:: DATASET CONTENT

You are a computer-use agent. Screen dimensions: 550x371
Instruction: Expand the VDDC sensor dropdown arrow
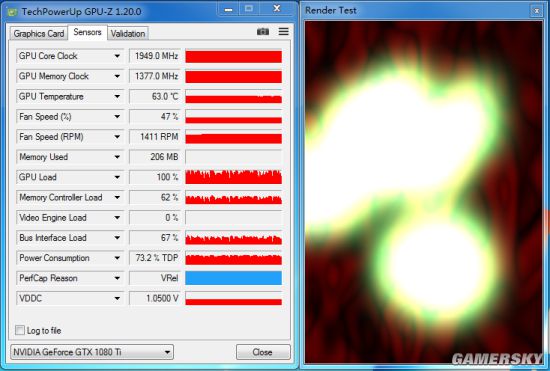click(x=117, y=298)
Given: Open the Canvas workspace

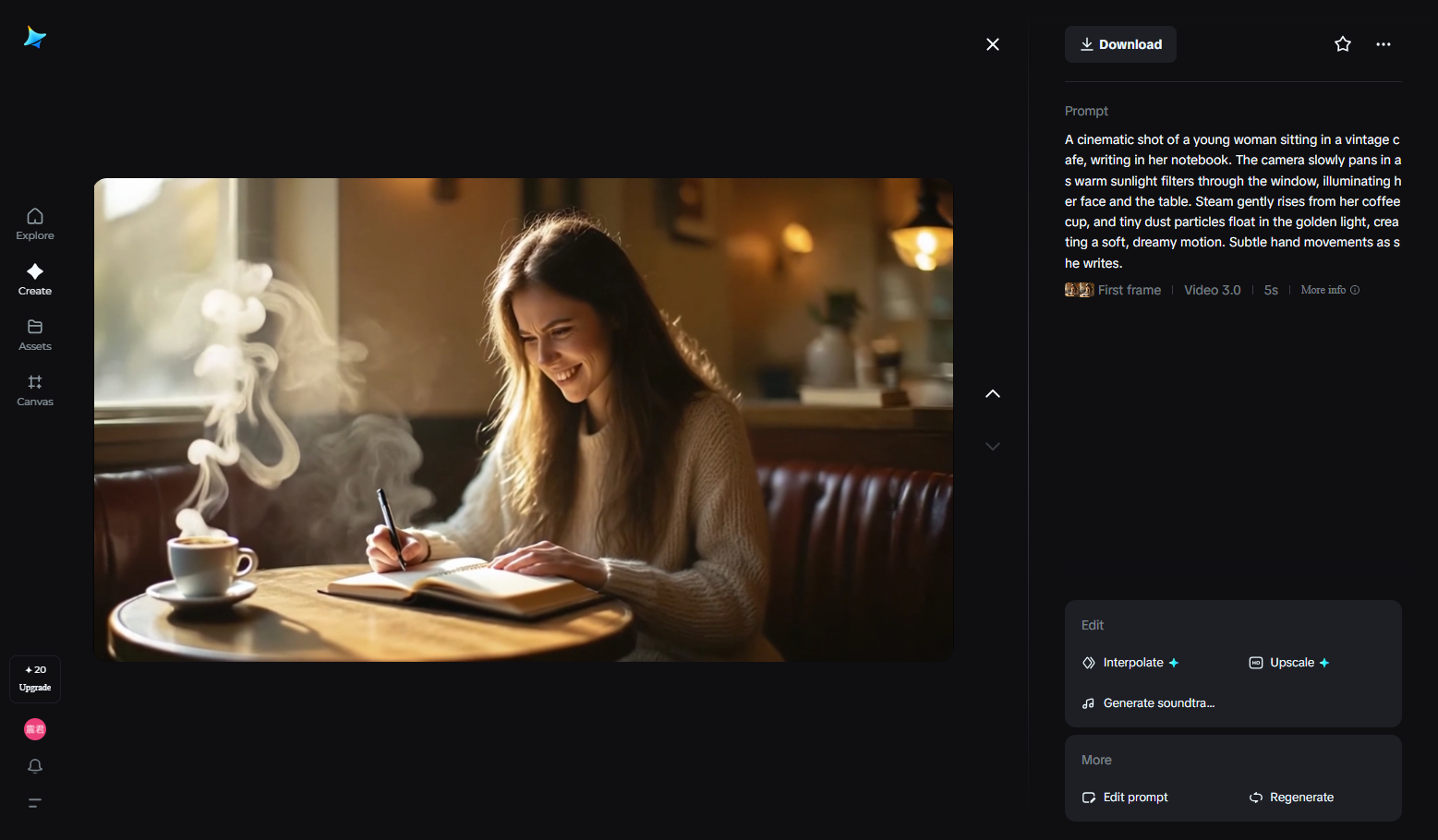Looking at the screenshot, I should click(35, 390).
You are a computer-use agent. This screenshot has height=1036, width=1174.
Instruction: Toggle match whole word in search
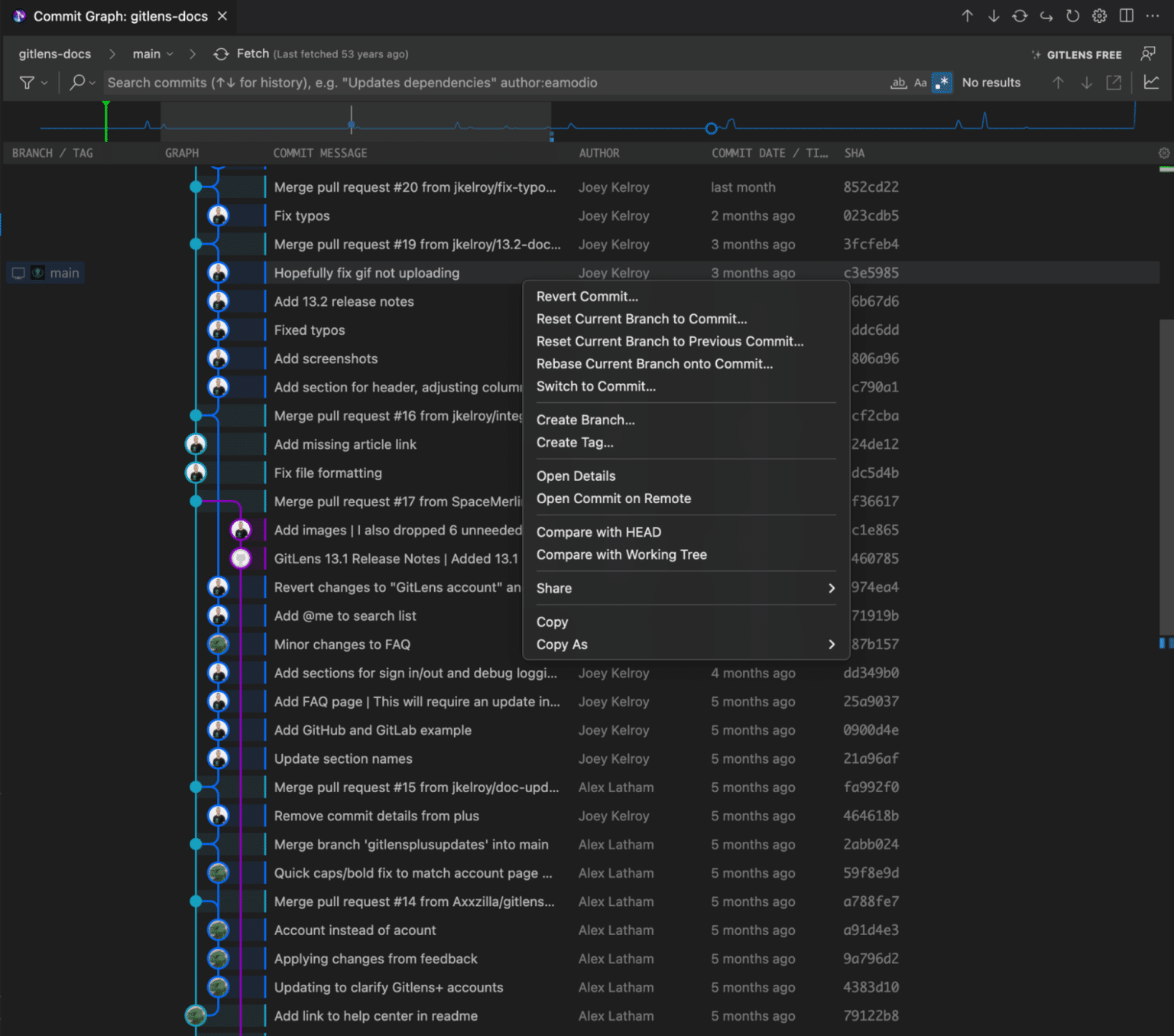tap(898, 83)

::::

TASK PROMPT —
Your copy should repeat each entry above exactly but contain no pictures.

RESULT OF THIS EXERCISE —
You are a computer-use agent. Screen dimensions: 550x371
Instruction: Expand the VDDC sensor dropdown arrow
click(x=117, y=298)
Given: Open the Canvas workspace

Looking at the screenshot, I should click(35, 390).
You are a computer-use agent. This screenshot has height=1036, width=1174.
Instruction: Toggle match whole word in search
tap(898, 83)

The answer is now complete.